Bewegend war, dass und wie die benachbarte Karl-Ruß-Schule sein Andenken unter der Schülerschaft würdigt.
Die Solinger Arbeiterin und Kommunistin Betty Pallas (1910 bis 1988) kämpfte vor dem Hitler-Faschismus als Gewerkschafterin mit Streiks von Frauen für Lohnerhöhung und unterstützte nach 1933 den antifaschistischen Widerstand. Dafür wurde sie 1934 zu anderthalb Jahren Gefängnis wegen „Vorbereitung zum Hochverrat“ verurteilt. Nach der Befreiung vom Hitler-Faschismus wurde sie KPD-Mitglied und für die KPD Stadtverordnete im Stadtparlament und im Landtag NRW. Nach dem Verbot der KPD im August 1956 kandidierte sie im Oktober 1956 mutig mit zwei anderen Kommunistinnen, Franziska Lohbach und Luise Dickhut, als „Unabhängige“ zu den Kommunalwahlen in Solingen. (Willi Dickhut, „Was geschah danach?“ S. 259 bis S. 268)

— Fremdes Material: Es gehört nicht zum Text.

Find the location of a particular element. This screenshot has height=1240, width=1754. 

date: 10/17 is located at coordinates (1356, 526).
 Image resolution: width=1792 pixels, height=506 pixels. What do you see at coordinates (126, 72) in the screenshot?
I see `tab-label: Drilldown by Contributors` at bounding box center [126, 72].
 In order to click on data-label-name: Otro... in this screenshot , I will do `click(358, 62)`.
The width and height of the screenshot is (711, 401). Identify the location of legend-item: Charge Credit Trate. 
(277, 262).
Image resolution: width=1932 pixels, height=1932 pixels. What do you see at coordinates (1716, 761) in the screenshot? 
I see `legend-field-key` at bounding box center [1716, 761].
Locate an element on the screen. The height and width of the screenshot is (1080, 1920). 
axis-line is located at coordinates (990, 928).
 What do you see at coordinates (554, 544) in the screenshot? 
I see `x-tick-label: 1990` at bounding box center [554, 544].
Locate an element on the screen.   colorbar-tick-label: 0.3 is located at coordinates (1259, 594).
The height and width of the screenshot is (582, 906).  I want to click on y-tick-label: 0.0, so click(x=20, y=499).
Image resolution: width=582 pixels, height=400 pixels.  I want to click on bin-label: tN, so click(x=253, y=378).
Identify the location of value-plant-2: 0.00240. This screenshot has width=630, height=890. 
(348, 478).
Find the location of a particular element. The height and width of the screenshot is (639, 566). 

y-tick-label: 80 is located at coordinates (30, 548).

Solche Stolpersteinverlegung mit öffentlicher Wirkung in den Medien (auch der WDR war da), mit aktiver Beteiligung von Schulen und fortschrittlichen und kämpferischen Organisationen wie VVN-BdA, DKP und MLPD sind gerade heute, in einer Situation der akuten faschistischen Gefahr wichtige Signale. Erfreulich auch: Die Initiatoren der Stolpersteine sagten erneut zu, dass in einer nächsten Runde auch Willi Dickhut mit einem Stolperstein geehrt werden würde.